Подписалась, запечатала конверт и отдала его Амелии.
II
Госпожа Лилиссуар, урожденная Пьерди, младшая сестра Вероники Арман-Дюбуа и Маргариты де Барайуль, носила нелепое имя Арника. Ботаник Филибер Пьерди, при Второй империи довольно известный своими злоключениями в браке, смолоду намеревался называть будущих детей цветочными именами. Имя Вероника, полученное старшей дочерью, кое-кто из знакомых счел не совсем обычным, но когда после Маргариты отец стал слышать, что опошлился, уступил общим вкусам, скатился в заурядность, он возмутился и сразу же решил третье свое произведение наградить именем столь откровенно ботаническим, что все злые языки смолкнут.

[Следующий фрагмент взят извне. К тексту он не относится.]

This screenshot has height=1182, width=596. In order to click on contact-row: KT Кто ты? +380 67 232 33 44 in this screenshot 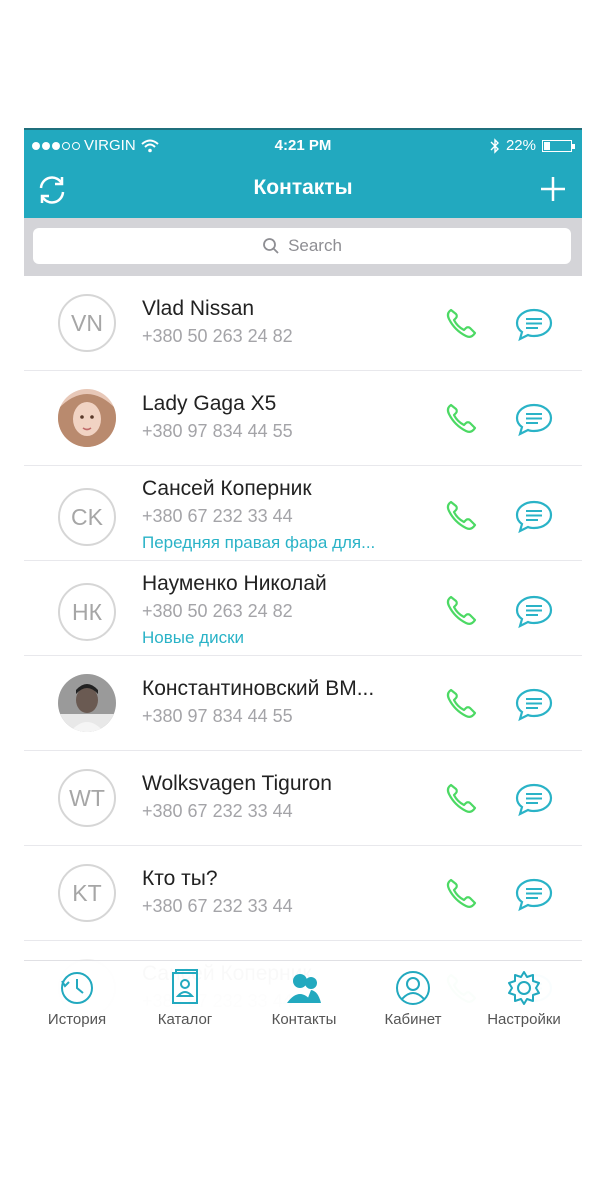, I will do `click(303, 894)`.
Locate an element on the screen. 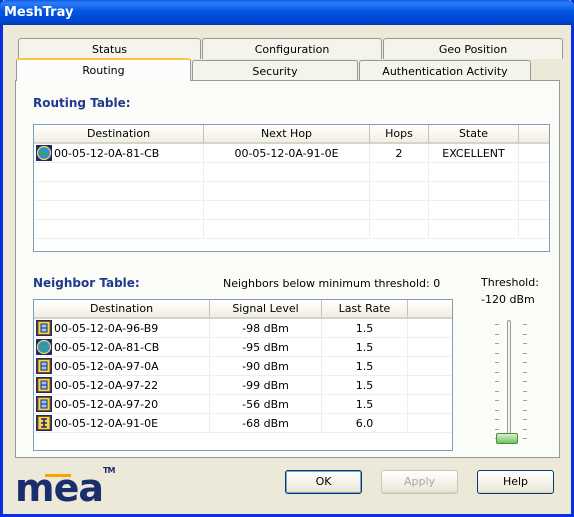 This screenshot has height=517, width=574. table-row: 00-05-12-0A-97-20 -56 dBm 1.5 is located at coordinates (243, 404).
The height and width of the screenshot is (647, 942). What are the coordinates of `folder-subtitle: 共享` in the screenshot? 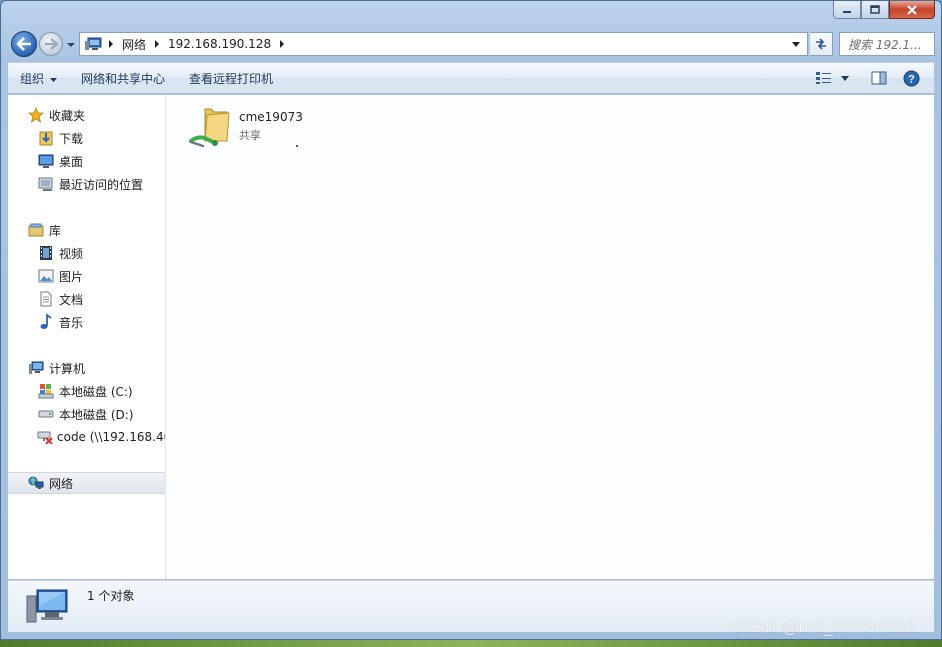 It's located at (250, 136).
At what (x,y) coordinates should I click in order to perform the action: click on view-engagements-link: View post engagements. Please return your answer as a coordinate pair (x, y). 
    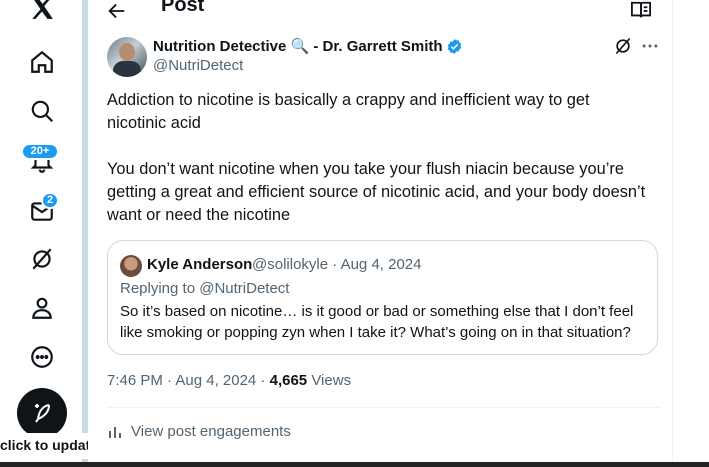
    Looking at the image, I should click on (199, 432).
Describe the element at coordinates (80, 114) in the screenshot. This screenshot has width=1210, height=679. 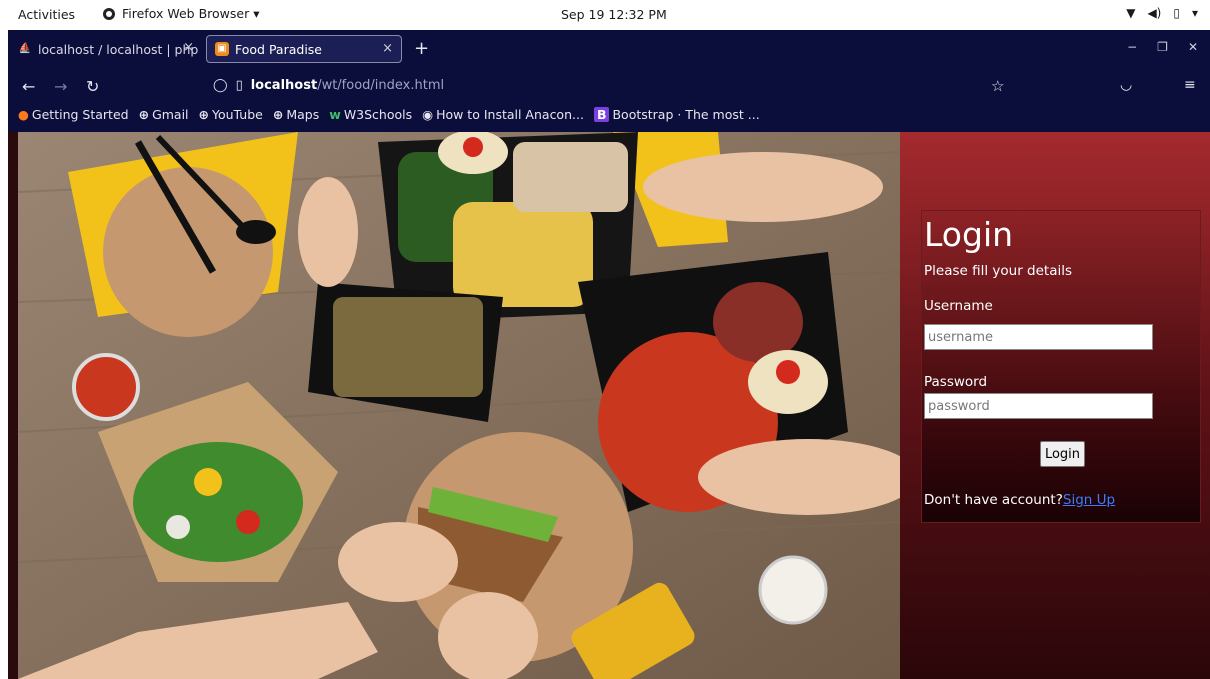
I see `bookmark-label: Getting Started` at that location.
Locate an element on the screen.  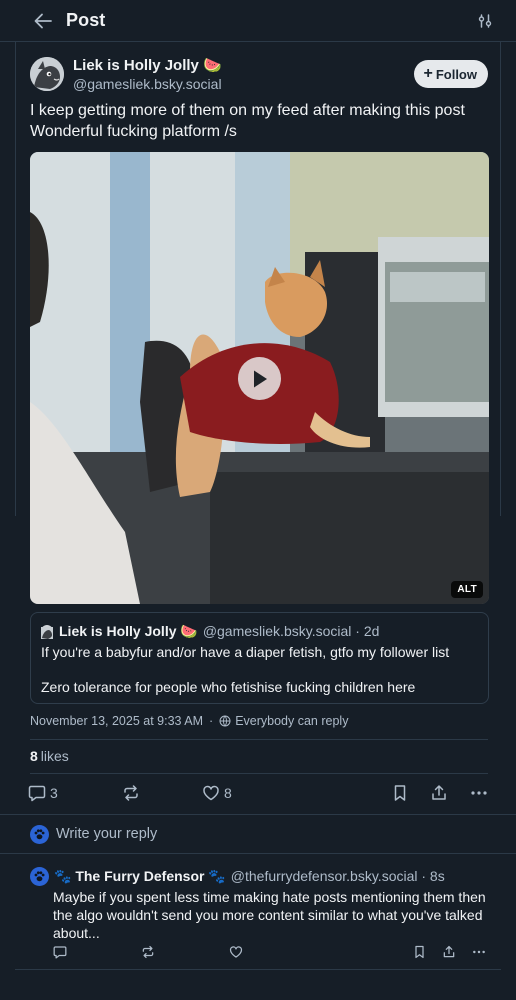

Характер у Филибера быстро портился, и вскоре после рождения Арники он расстался с женой, оставил столицу и переехал в По. Супруга его зиму проводила в Париже, но с первыми вешними деньками возвращалась в Тарб – свой родной город, – и селила у себя в старом фамильном доме двух старших дочерей.
Вероника и Маргарита делили год между По и Тарбом. Маленькой же Арникой мать и сестры пренебрегали – и действительно она, по правде сказать, была простовата и не столько хороша собой, сколько трогательна, – так что зимой и летом она оставалась при отце.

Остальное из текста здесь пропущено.